Reply 126, posted (1 year 8 months 1 week 9 hours ago) and read 2170 times:

Quoting Flighty (Reply 7):
These monsters should not have access to guns. If psychiatrists would flag them early, preventing gun buys, that would help.

When mentally ill you are only flagged as such if there is a system in place to identify and treat them pro-actively and any infrastructure that would make this easy to determine no one wants to pay for.

Quoting falstaff (Reply 9):
Was the gun used in this story legally owned?

I sure hope not as the alleged shooter served 17 years for manslaughter and if there is anyone that shouldn't have legal guns its this guy.

Quoting Maverick623 (Reply 17):

Quoting Emirates773ER (Reply 17):
I wonder why stuff like this doesn't happen in Canada? Oh yea! Cause they don't have guns!

Canada most certainly has guns available. Remember, most of the country is wilderness.

Correct we have guns but they are mostly used for hunting and if you want a semi-automatic or even a pistol in Canada you are going through a background check that takes months. Also we just don't have that culture of guns for protection on the same levels (those who do are the minority).

Most of the guns used in crimes in Canada are illegal and we know where they come from.

They are smuggled in from the US.

Quoting Aaron747 (Reply 32):
One of the things I've noticed about American culture since living abroad is that when I compare to Australians, Kiwis, Canadians, Israelis, Turks, Russians, Chinese, Indians, etc I've had the fortune to work with overseas, most people make ragging on their homeland a regular part of conversation with people from elsewhere. Bitching about where one is from is often an easy way to build repoire with others because it puts everyone on the level.

Ahh self-deprecating humour, the best way to get different cultures to mingle.

Quoting Aaron747 (Reply 32):
Americans, to some noticeable extent, are not really able to do this. We have a built-in defensiveness that makes it difficult to accept criticism, for one reason or another. I'm not sure why this is so, but it's really interesting - and unfortunate.

Its not the American style, look at your comedy and outside of a few American comics not a lot of them poke fun at US culture where the "Commonwealth countries" tend to make fun of themselves often and without shame.

Quoting MD11Engineer (Reply 38):
The question is how to keep guns away from the undesirables (defined as people with marginal psychological stability or criminals) without interfering too much in the rights of the responsible gun owners or to reduce the capability of a "citizen

A national gun registry database would help things out so if you failed a background check once, every other dealer in the country knows about it and denies you the sale of a gun.
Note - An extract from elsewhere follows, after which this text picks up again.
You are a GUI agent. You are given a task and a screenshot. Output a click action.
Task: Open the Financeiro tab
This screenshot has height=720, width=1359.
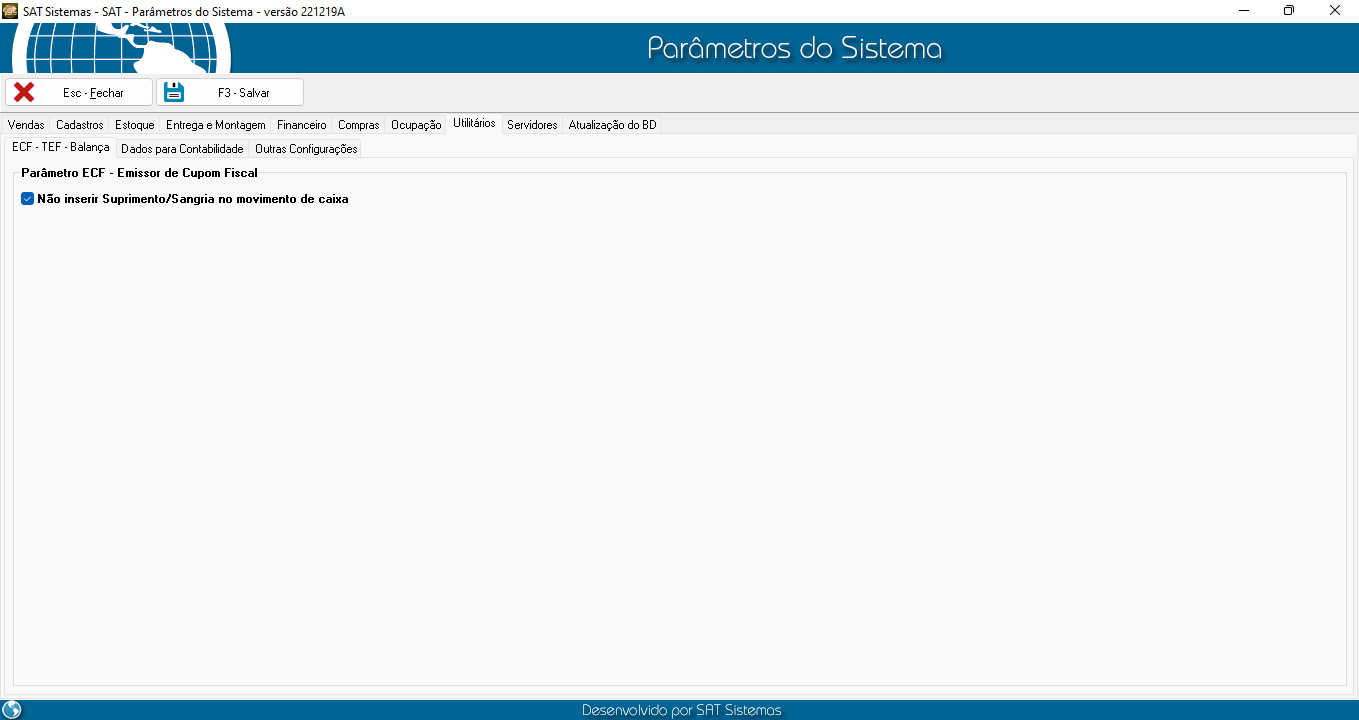coord(302,125)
I saw the head of the NRA protesting that on CNN yesterday morning and if you want to actually curb massacres like in Newtown this is a good step.

The NRA won't do this of course because at the end of the day it hurts gun sales.



Engineers Rule The World!!!!!
User currently offlineYVRLTN From Canada, joined Oct 2006, 2454 posts, RR: 0
Reply 127, posted (1 year 8 months 1 week 8 hours ago) and read 2172 times:

Quoting Geezer (Reply 116):
I have no idea how this guy who murdered the fireman got his gun

According to the news in YVR this afternoon, his female neighbor purchased them for him fully in the know of what he wanted them for. In fact, he even went along to the store and chose the two weapons himself, then she bought them - for him, while he was there!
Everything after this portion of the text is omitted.